• [Problem statement]: The data below should be restated word for word, with every picture omitted.

• [Data under study]:
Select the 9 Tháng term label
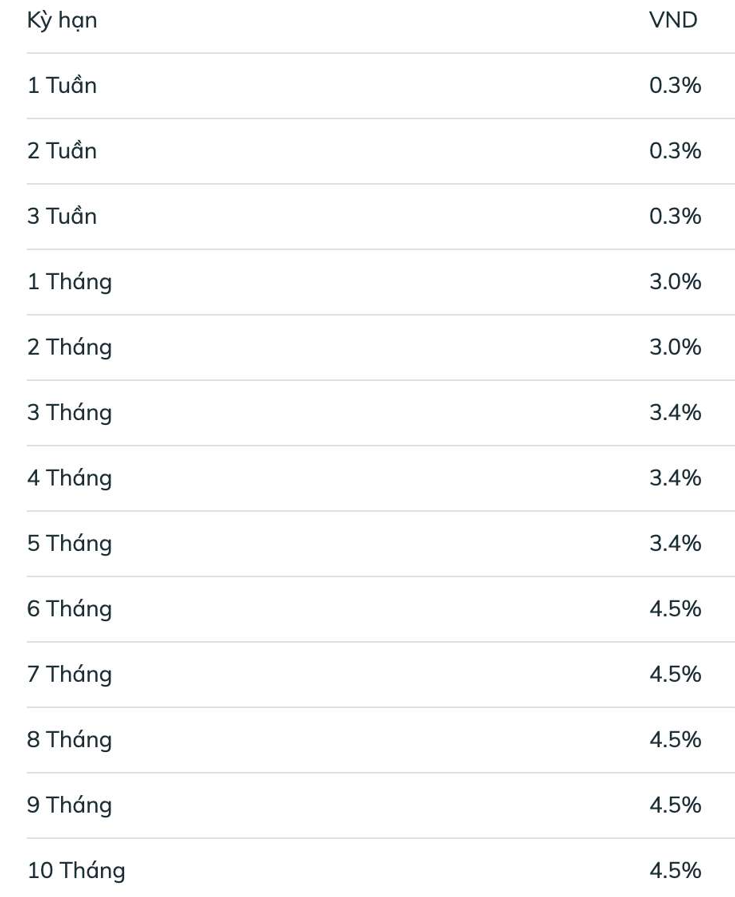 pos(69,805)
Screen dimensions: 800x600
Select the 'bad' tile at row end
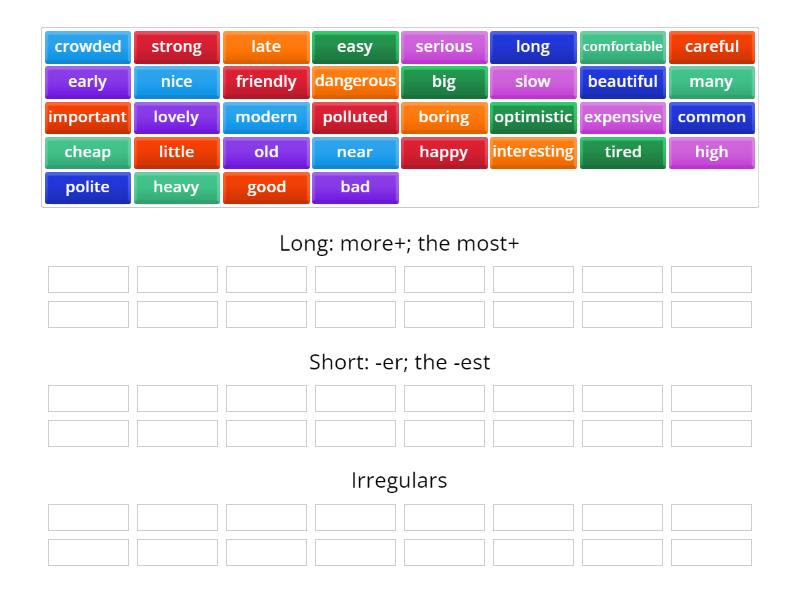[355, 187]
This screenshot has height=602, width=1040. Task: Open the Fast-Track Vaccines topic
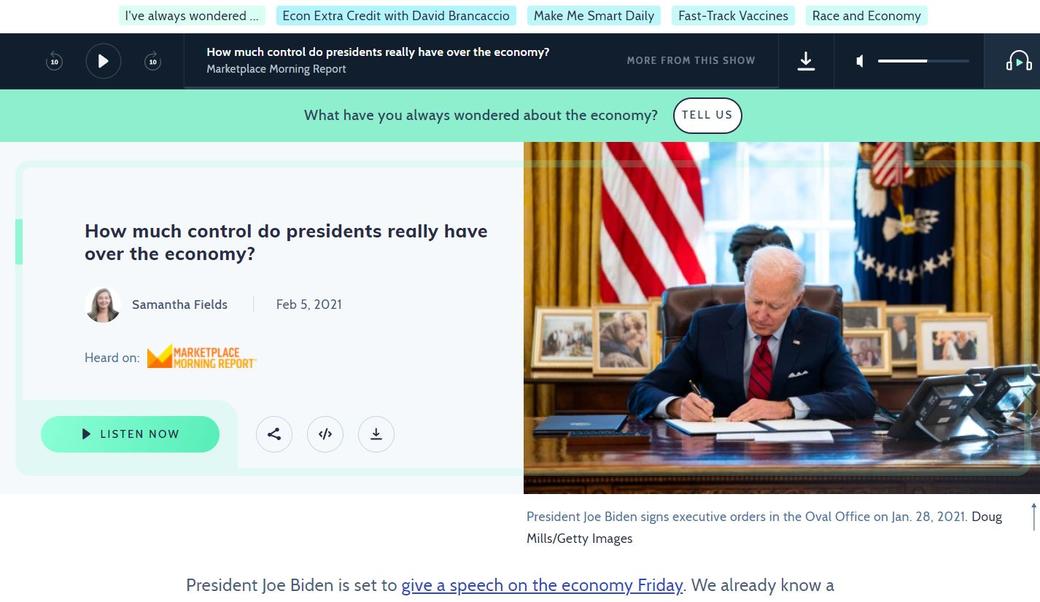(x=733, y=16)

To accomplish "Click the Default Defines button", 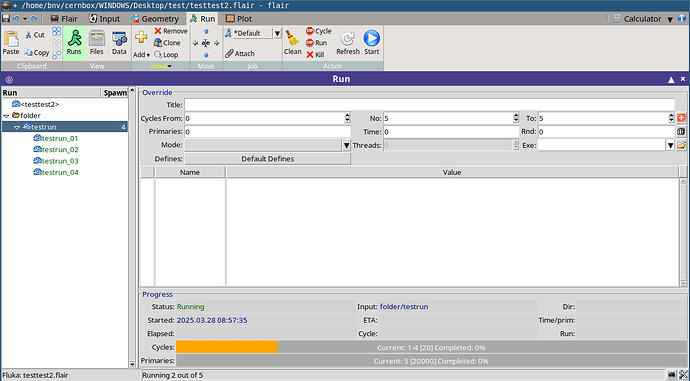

• [Exercise output]:
Select the 9 Tháng term label
 pos(69,805)
Screen dimensions: 800x600
Select the 'bad' tile at row end
[355, 187]
This screenshot has height=602, width=1040. Task: Open the Fast-Track Vaccines topic
(x=733, y=16)

To accomplish "Click the Default Defines button", 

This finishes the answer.